■ **Goal**
Reproduce the text of each of the records below verbatim, omitting the pictures.

■ **Supplied records**
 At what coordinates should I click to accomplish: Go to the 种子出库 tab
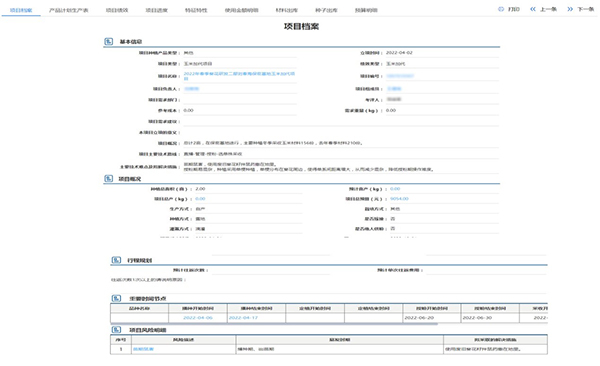pos(326,10)
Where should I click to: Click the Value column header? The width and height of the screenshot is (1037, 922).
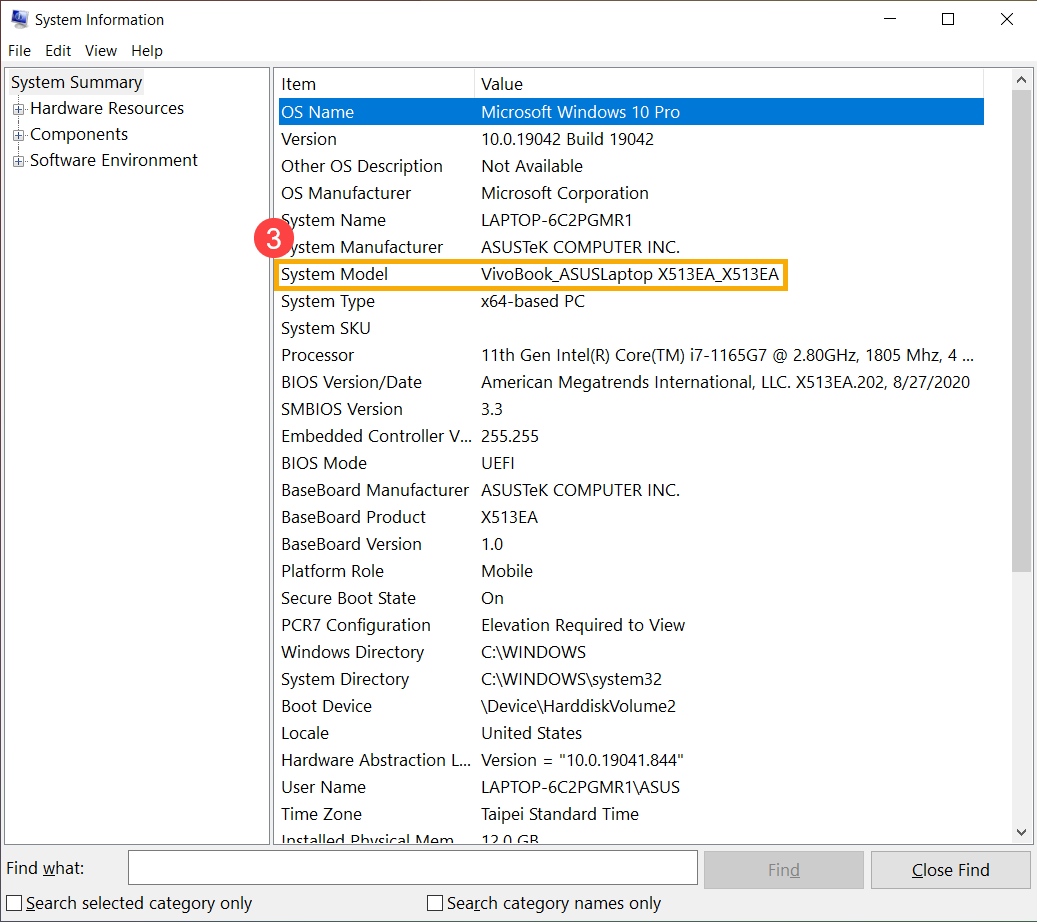[x=740, y=84]
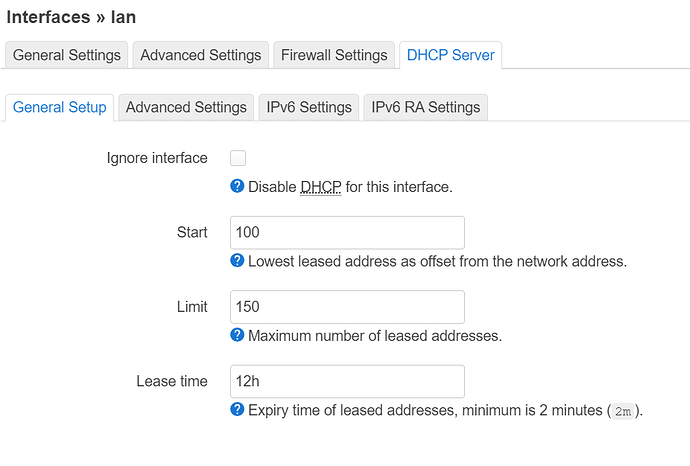Click help icon by Maximum number of leased
This screenshot has width=690, height=466.
coord(237,335)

■ **Reply to the task**
 At what coordinates should I click to accomplish: Go to the 种子出库 tab
pos(326,10)
Where should I click to: Click the Value column header? The width and height of the screenshot is (1037, 922).
[x=740, y=84]
Click help icon by Maximum number of leased
This screenshot has width=690, height=466.
coord(237,335)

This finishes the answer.